Extract provided section start

Assume $X$ is smooth compact of dimension $n$ and $x_0\in X$ is the point where we perform the blowup. Set $ X_* := X \setminus x_0 $, $ \tilde{X}_* := \tilde{X} \setminus E$. Denote by $N$ a tubular neighborhood of $E$ in $\tilde{X}_* $. By Mayer-Vietoris, the Chern classes of $ \tilde{X} $ are determined once we know their restrictions to $ X_* $ and $ N $.

Extract provided section end

> Apply what you read:
1 - Decide whether each statement agrees with the excerpt on blowups: (a) $X$ is assumed to be smooth and compact of dimension $n$; (b) the blowup is performed at a point $x_0$ of $X$; (c) the Künneth formula is used to determine the Chern classes of $\tilde{X}$. Answer yes or no for each, quoting the deciding words.
2 - In one to three sentences, state what the excerpt on blowups says is enough to determine the Chern classes of $\tilde{X}$, and what grounds it gives for this.
3 - Translate this sentence from the excerpt on blowups into French, keeping the mathematical notation unchanged: "Assume $X$ is smooth compact of dimension $n$ and $x_0\in X$ is the point where we perform the blowup."
The lines that follow play no part in the work on the excerpt.

Dataset extract section start

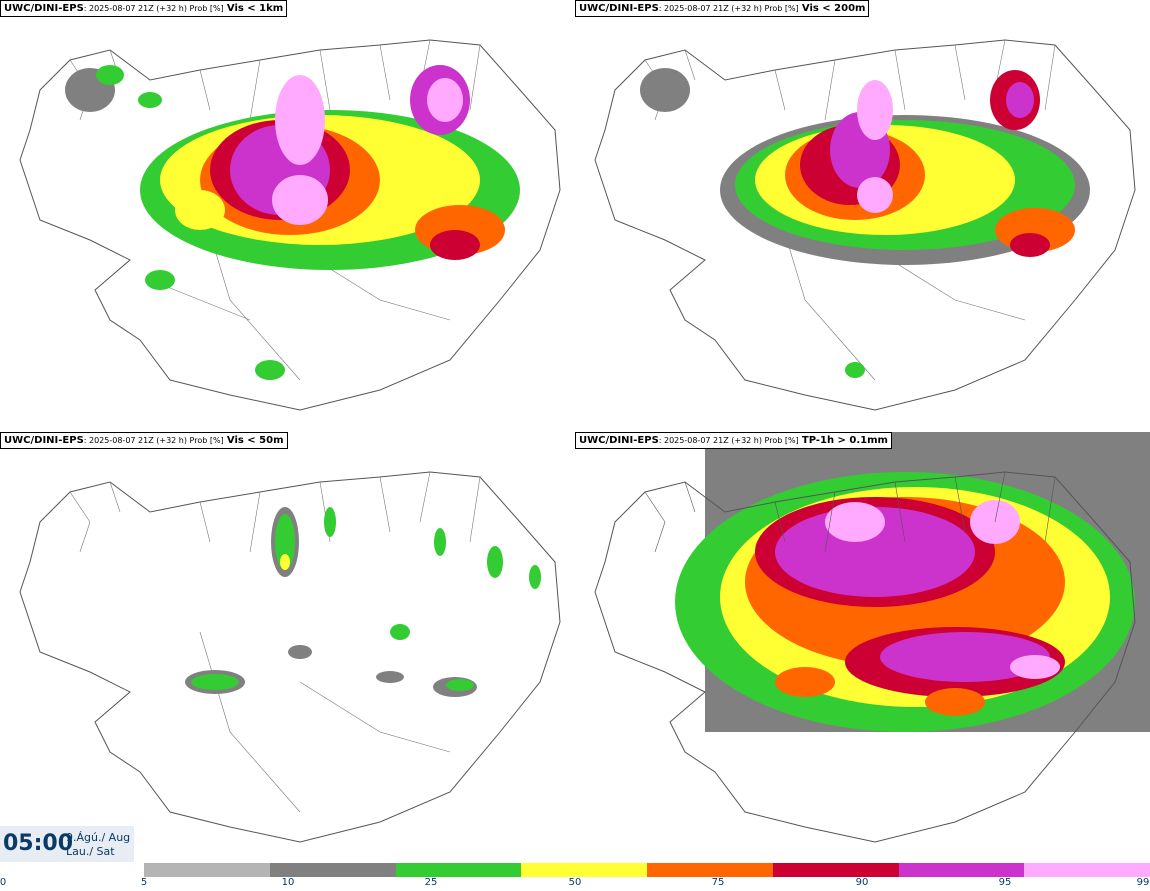  What do you see at coordinates (144, 882) in the screenshot?
I see `colorbar-tick-label: 5` at bounding box center [144, 882].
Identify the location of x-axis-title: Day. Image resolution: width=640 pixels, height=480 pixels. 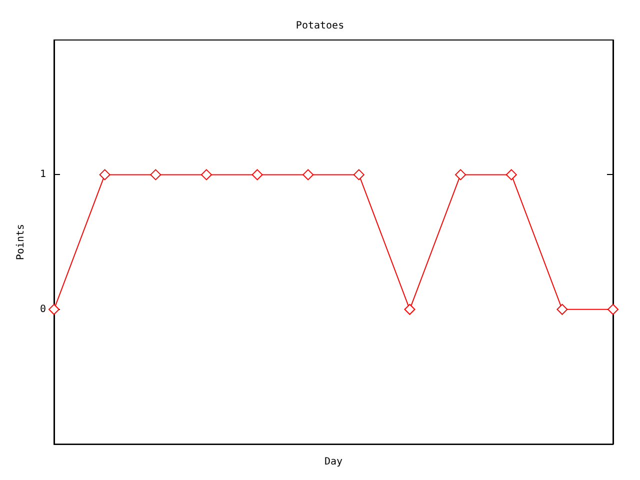
(334, 462).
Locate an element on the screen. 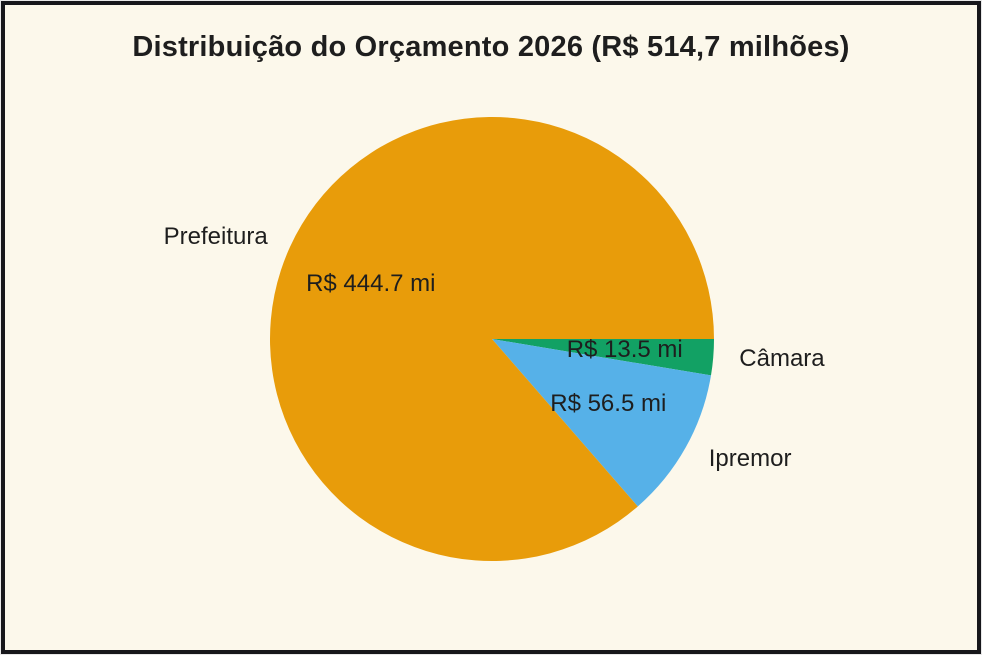  pie-slice-ipremor is located at coordinates (602, 423).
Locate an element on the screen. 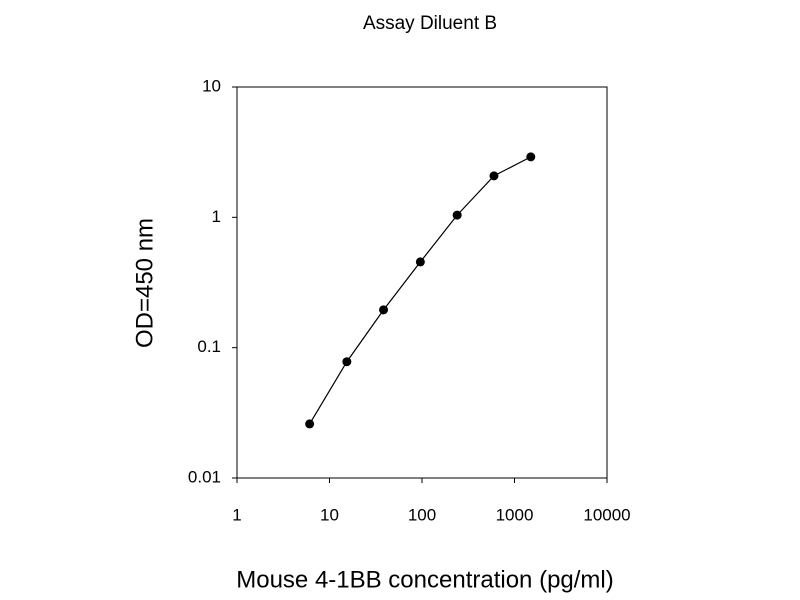 This screenshot has height=600, width=800. x-axis-label: Mouse 4-1BB concentration (pg/ml) is located at coordinates (425, 580).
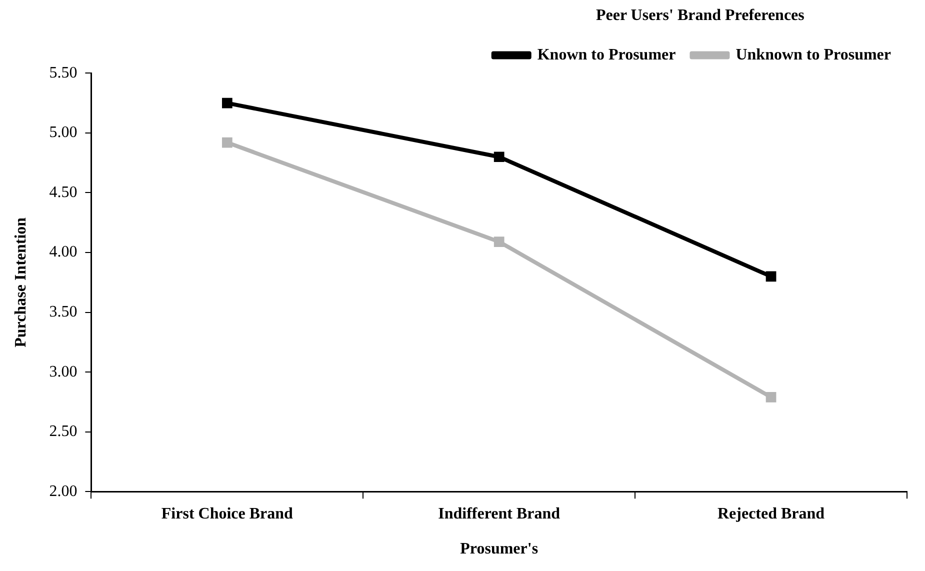 The width and height of the screenshot is (925, 571). I want to click on y-tick-label: 2.50, so click(64, 432).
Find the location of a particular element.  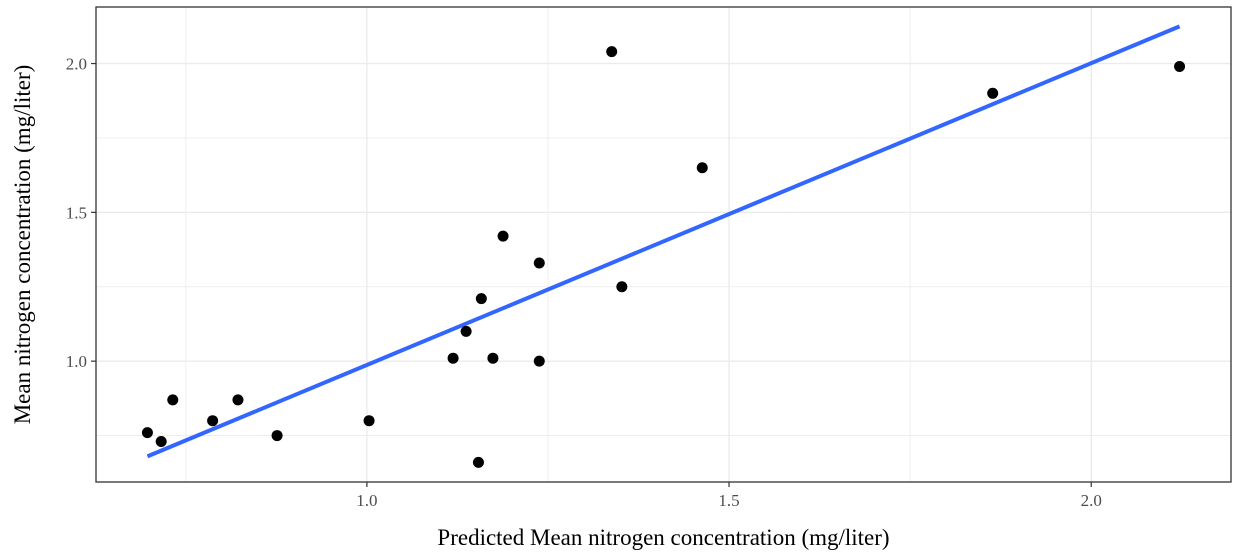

Dataset extract section end

> Solved tasks:
1 -
(a) Yes: "Assume $X$ is smooth compact of dimension $n$"
(b) Yes: "$x_0\in X$ is the point where we perform the blowup"
(c) No: "By Mayer-Vietoris, the Chern classes of $ \tilde{X} $ are determined"

2 - The Chern classes of $\tilde{X}$ are determined once their restrictions to $X_*$ and $N$ are known. The excerpt justifies this by Mayer-Vietoris.

3 - Supposons que $X$ est lisse, compact, de dimension $n$ et que $x_0\in X$ est le point où nous effectuons l'éclatement.